UK Web Focus (Brian Kelly)

Innovation and best practices for the Web

What Can We Learn From Download Statistics for Institutional Repositories?

Posted by Brian Kelly on 6 Jul 2011

Gathering Quantitative Evidence

I am involved in work on looking at ways in evidence-based approaches can make use of metrics in order to understand best practices and demonstrate impact. A series of surveys have been carried out which have sought to gather quantitative evidence of use of a variety of services and, by publishing the findings on this blog, have encouraged discussions about the approaches.

This work complements the report on Splashes and Ripples: Synthesizing the Evidence on the Impacts of Digital Resources carried out by the Oxford Internet Institute and described on their blog which focussed on “synthesizing the evidence available under the JISC digitisation and eContent programmes to better understand the patterns of usage of digitised collections in research and teaching“.

Although my work has avoided addressing the complexities of metrics for research a recent survey entitled A Pilot Survey of the Numbers of Full-Text Items in Institutional Repositories has sought to profile the institutional repositories hosted by Russell Group Universities in order to have a better understanding of patterns of usage related to deposits of full-text items which would appear to be of importance in a repository is to have a role to play in the digital preservation of research papers.

Surveys of the numbers of downloads of papers from a repository is clearly a flawed approach if one is attempting to determine the quality, impact and value of research.
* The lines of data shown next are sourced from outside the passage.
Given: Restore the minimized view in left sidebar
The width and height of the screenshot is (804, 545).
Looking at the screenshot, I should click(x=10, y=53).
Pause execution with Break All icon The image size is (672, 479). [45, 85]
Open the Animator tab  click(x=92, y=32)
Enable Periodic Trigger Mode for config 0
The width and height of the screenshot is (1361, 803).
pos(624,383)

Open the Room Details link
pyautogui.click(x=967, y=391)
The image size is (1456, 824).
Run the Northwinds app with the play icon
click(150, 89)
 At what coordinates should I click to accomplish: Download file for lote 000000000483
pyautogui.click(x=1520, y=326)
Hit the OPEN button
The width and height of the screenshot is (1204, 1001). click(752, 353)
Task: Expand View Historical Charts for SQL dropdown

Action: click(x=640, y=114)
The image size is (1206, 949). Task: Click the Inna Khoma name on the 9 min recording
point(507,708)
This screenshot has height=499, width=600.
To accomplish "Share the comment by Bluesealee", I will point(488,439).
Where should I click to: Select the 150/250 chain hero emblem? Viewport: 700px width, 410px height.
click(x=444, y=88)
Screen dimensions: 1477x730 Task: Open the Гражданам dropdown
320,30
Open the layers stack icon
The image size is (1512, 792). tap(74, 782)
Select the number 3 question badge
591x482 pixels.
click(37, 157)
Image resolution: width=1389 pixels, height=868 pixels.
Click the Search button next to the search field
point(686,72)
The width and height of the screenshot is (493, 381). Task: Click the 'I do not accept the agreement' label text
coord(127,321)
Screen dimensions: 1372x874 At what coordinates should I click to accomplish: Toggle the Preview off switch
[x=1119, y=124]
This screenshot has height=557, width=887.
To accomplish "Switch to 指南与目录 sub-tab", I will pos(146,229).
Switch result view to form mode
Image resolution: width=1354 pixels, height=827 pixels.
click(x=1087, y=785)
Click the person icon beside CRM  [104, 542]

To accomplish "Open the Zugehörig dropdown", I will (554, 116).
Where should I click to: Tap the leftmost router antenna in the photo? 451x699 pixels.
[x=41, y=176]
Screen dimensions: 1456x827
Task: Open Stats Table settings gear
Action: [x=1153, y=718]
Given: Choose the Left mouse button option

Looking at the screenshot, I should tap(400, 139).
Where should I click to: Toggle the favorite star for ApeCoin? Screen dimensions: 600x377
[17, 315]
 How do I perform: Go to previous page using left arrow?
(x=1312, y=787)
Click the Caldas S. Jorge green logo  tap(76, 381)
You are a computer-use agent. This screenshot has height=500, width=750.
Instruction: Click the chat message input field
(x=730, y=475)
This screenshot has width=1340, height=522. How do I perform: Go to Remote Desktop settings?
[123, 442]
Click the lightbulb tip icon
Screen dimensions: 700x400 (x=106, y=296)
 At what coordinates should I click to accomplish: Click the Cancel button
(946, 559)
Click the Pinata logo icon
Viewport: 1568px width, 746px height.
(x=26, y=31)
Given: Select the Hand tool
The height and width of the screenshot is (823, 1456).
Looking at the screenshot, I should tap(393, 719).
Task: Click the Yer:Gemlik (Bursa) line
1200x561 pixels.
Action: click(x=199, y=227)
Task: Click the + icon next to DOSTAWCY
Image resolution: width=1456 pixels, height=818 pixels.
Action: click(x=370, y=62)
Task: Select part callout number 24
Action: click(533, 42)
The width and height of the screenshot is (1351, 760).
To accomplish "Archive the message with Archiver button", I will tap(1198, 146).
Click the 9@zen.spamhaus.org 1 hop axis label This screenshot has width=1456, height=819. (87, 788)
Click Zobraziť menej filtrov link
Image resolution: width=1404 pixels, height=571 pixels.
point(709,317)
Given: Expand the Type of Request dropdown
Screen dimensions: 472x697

But are there other insights to be gained from examining download statistics for an institutional repository? This latest survey, which is being carried out a few days before a workshop on “Metrics and Social Web Services: Quantitative Evidence for their Use and Impact“, will seek to understand whether new insights can be gained from a lightweight survey of the most popular downloads from the University of Bath’s Opus institutional repository.

Survey of Downloads

The University of Bath’s institutional repository, which I’ll refer to by the name “Opus”, is, like many UK University repositories, based on the ePrints software. A stats module, IRStats, seems to be provided as standard with ePrints although, as discussed in a previous post, the data which is gathered can by configured by the repository manager.

Opus currently has a total of 136,347 downloads since its launch in 2005. Looking at the histogram of monthly downloads we can see a slow growth for five months after the launch and then a plateau. Zooming in on the graph we can see growth in the numbers of downloads taking place in October/November 2009 and 2010 – and we might reasonably expect a similar pattern to be repeated when the next academic year begins.

But who are the authors of the most downloaded papers and might we be able to discover and techniques which can help to ensure that papers are downloaded ?

Looking at the top ten downloaded authors we find that the conferences proceedings of the 11th International Conference on Non-conventional Materials and Technologies, NOCMAT 2009 is in the top place with 28,449 downloads – an order of magnitude more than the item in second place.

The next most popular item is The use of QR codes in Education: A getting started guide for academics (2,514 downloads) by Andy Ramsden, former head of the e-Learning Unit who used to work in the office down the corridor from me. Andy has two other paper in the top ten, related to his elearning interest in QR codes (1,161 downloads) and Twitter (805 downloads). I am in third place, with my paper on Library 2.0: balancing the risks and benefits to maximise the dividends having 1,419 downloads. The other most popular downloaded papers seem to be PhD theses, with the exception of my UKOLN colleague Alex Ball whose project report on Review of the State of the Art of the Digital Curation of Research Data. is in tenth place (with 745 downloads).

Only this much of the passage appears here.